Work to complete ▸
Your task is to show every line in the listing below that includes "banner".

Data under study ▸

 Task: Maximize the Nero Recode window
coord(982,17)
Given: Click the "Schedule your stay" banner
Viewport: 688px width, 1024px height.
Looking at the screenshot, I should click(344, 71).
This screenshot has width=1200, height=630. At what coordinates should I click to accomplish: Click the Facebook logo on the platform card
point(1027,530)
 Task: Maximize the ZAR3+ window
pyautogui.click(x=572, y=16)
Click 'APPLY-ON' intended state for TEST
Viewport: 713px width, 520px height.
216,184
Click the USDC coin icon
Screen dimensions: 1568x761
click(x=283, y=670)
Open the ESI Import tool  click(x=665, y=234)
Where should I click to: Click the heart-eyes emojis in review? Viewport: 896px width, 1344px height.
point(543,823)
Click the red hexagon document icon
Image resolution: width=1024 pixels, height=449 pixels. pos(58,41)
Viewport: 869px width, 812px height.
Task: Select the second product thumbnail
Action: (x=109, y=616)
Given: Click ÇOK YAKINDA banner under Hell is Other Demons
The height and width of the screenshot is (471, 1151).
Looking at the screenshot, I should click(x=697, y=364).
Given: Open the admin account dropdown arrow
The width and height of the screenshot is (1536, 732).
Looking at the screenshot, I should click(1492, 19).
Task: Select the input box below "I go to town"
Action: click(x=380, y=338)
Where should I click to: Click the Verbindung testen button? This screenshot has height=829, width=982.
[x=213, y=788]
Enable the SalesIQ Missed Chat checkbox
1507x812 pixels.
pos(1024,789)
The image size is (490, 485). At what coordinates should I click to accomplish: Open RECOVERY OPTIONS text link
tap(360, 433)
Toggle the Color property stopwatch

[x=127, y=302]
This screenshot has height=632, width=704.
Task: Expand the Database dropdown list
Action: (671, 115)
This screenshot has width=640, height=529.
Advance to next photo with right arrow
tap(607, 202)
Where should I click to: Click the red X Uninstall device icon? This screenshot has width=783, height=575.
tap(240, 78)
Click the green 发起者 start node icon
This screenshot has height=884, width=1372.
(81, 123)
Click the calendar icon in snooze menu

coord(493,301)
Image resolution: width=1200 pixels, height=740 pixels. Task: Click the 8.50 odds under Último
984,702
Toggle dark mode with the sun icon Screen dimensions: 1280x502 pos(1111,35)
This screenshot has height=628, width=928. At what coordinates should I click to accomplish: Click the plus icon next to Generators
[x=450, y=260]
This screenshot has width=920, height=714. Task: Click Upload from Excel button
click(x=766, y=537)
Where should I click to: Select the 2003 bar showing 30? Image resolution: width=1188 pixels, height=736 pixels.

Output for this task ▸
Given: Click the "Schedule your stay" banner
Given: Click ÇOK YAKINDA banner under Hell is Other Demons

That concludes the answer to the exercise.